Instrução A: Reproduza fielmente as linhas dos registos, começando no início dos registos e terminando na linha que contém "pos(244,138)", ambas incluídas. Deixe as imagens de fora da resposta.

Texto da página:
= = = = =

Um dos militares agora condenados, o primeiro-sargento que era o 'cabecilha' do grupo, foi logo em 2015 para a Polícia Judiciária Militar (PJM) e acabou por se ver envolvido na operação de recuperação do material furtado em Tancos, na Chamusca, a 18 de outubro de 2017. O militar, que não é arguido, era na altura em que foi detido na operação da PSP, coordenador de investigação criminal da Direção de Investigação criminal da GNR. Desde setembro de 2015, está na PJM como perito em exame ao local do crime no Laboratório de Polícia Técnico-Científica.

Foi nesta qualidade que, no dia na encenação da recuperação do material, estava na equipa de piquete que foi chamada à Chamusca. Depois de terem sido detidos vários militares da PJM, entre os quais o diretor, e da GNR por envolvimento nesta operação à margem da lei, este 1.º sargento também foi interrogado, mas negou sempre ter conhecimento da farsa. Não conseguindo provar o contrário, o MP não o chegou a constituir arguido.

No entanto, esta sua participação na recuperação do material, serviu para o tribunal que o absolveu valorizar a seu profissionalismo. "Como forma de salientar a competência e eficácia, enquanto investigador, do arguido C., o Tribunal 'a quo' fez mesmo questão de fazer constar expressamente do acórdão que o arguido C. recuperou o material de Tancos'", escrevem os desembargadores do TRL. "Tal foi expressamente referido pela testemunha Óscar Manuel do Nascimento Rocha, coronel que afirmou na sessão da audiência e julgamento do dia 24-5-18 ao minuto 7.00 a 8.00 e referindo-se ao arguido C. e ao furto do material de guerra ocorrido em Tancos disse que "foi ele essencialmente que permitiu a recuperação do material", é acrescentado. Óscar Rocha foi assessor para a Segurança no gabinete do primeiro-ministro, António Costa, na legislatura anterior.

GNR criticou PSP

Os desembargadores sublinham, porém, que o acórdão de Cascais "ocorreu antes das notícias vindas a público sobre a eventual existência de ilícitos criminais relacionados com a forma como terá sido feita a recuperação do material de guerra desaparecido em Tancos e encontrado na Chamusca e sobre a qual decorre uma investigação criminal, com arguidos detidos e aos quais foram aplicadas várias medidas de coação, incluindo prisão preventiva". A operação em que foram detidos os militares da GNR e da PJM foi a 25 de setembro de 2018.

A detenção dos quatro militares provocou um conflito tenso entre a GNR e a PSP. O comando-geral chegou a fazer um comunicado lamentando as fugas de informação que estavam "a denegrir, de forma séria, o nome dos militares detidos e da própria instituição".

A GNR fez questão em manter os militares exatamente nas mesas funções depois de, apesar de terem sido constituídos arguidos, terem saído em liberdade apenas com Termo de Identidade e Residência. "O comando-geral tem absoluta confiança nestes militares. Fazem parte da "elite" da Guarda e não há nada, até este momento, que nos faça duvidar disso. São dos melhores militares da GNR", garantiu na altura ao DN uma fonte da hierarquia.

= = = = =

Registos fornecidos:
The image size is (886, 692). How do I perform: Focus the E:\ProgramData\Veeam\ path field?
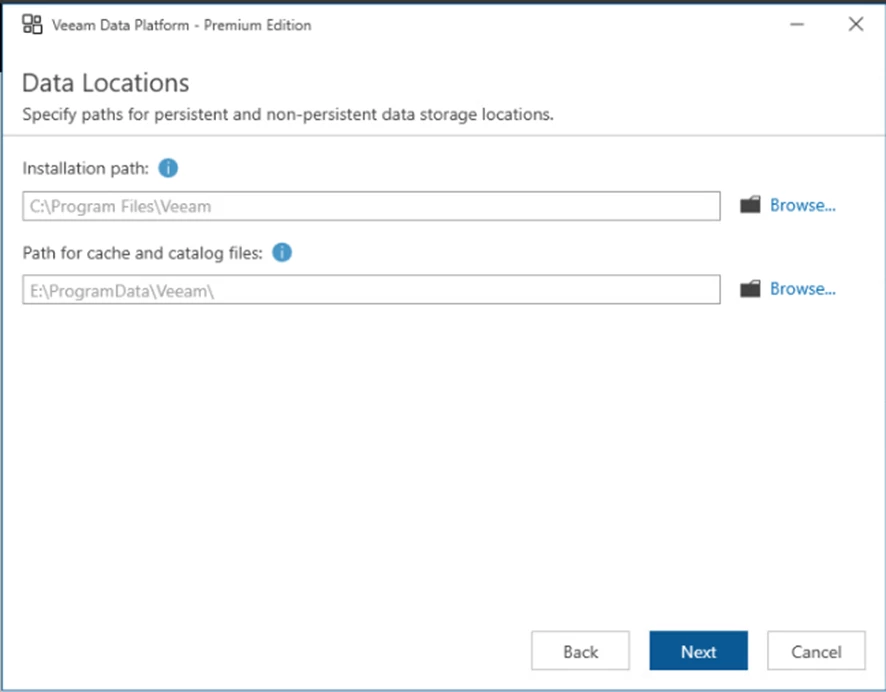pos(370,289)
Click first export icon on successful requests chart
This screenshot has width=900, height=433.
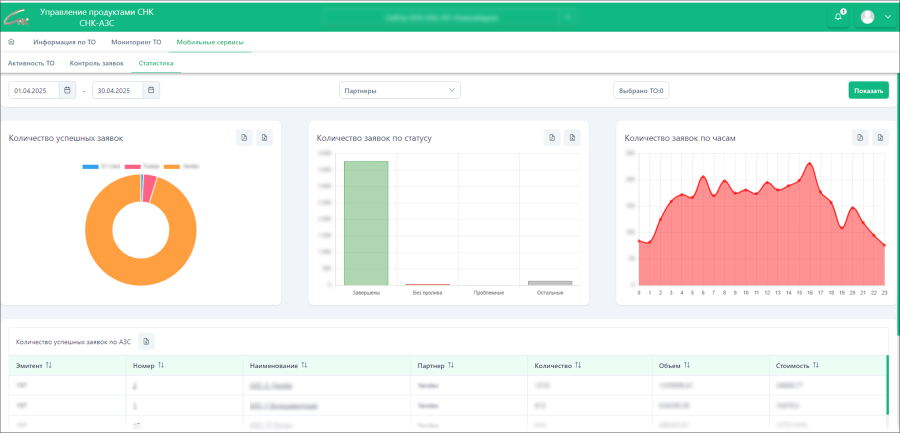pos(244,138)
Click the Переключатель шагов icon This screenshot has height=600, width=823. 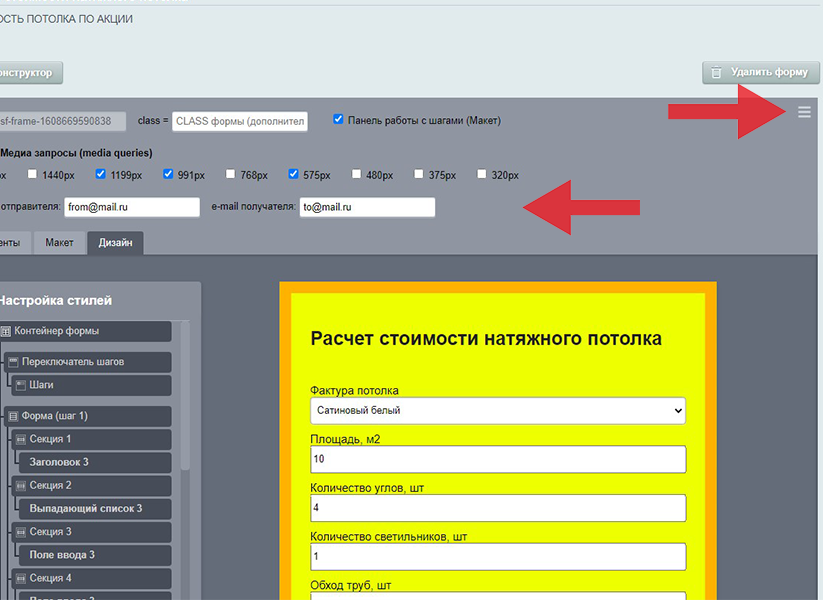pyautogui.click(x=13, y=362)

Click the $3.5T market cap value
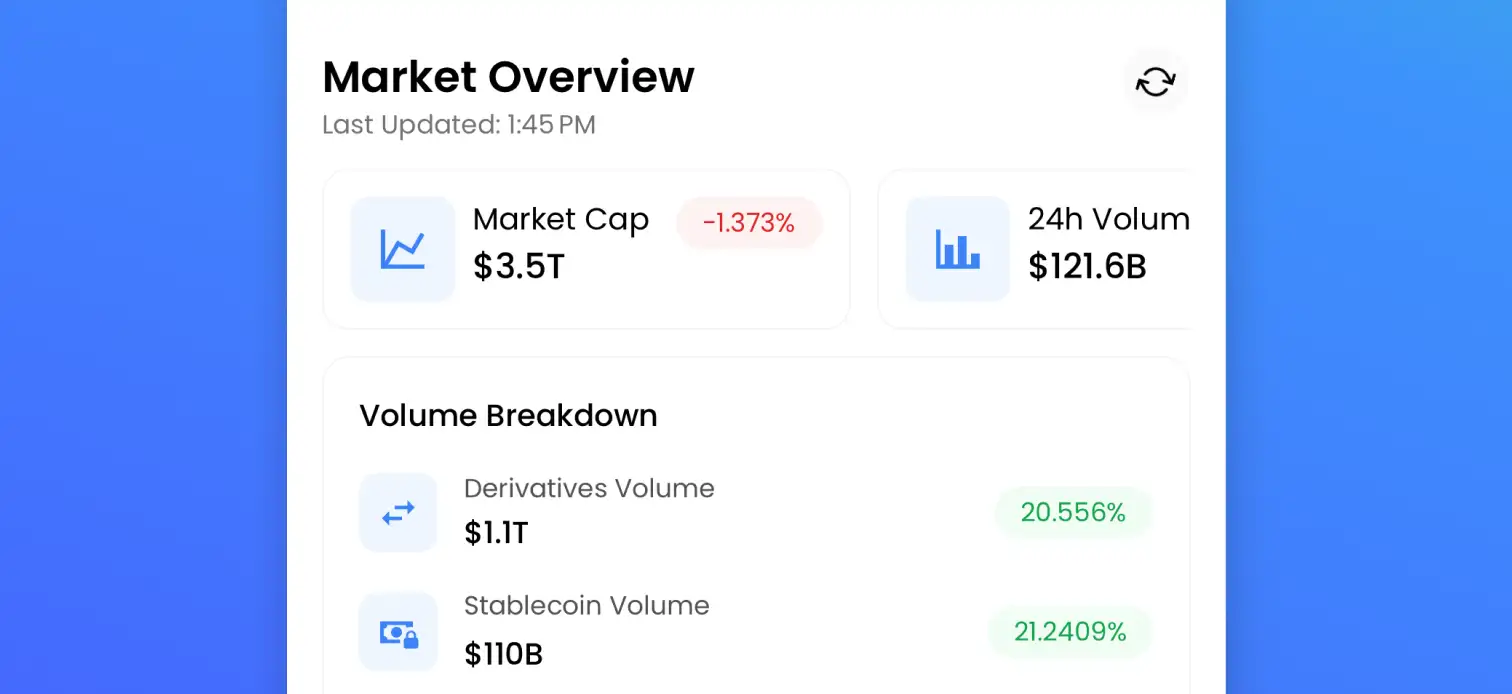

= = = = =

Instrução B:
Responda, com base no texto sobre o caso de Tancos:
(i) Em que data foi recuperado na Chamusca o material furtado em Tancos?
(ii) Desde quando está o primeiro-sargento na PJM?
(iii) Em que data ocorreu a operação em que foram detidos os militares da GNR e da PJM?

Resposta A:
The image size is (886, 692). How do I perform: Focus the E:\ProgramData\Veeam\ path field?
pos(370,289)
Click first export icon on successful requests chart
This screenshot has width=900, height=433.
pos(244,138)

Resposta B:
(i) A 18 de outubro de 2017.
(ii) Desde setembro de 2015.
(iii) A 25 de setembro de 2018.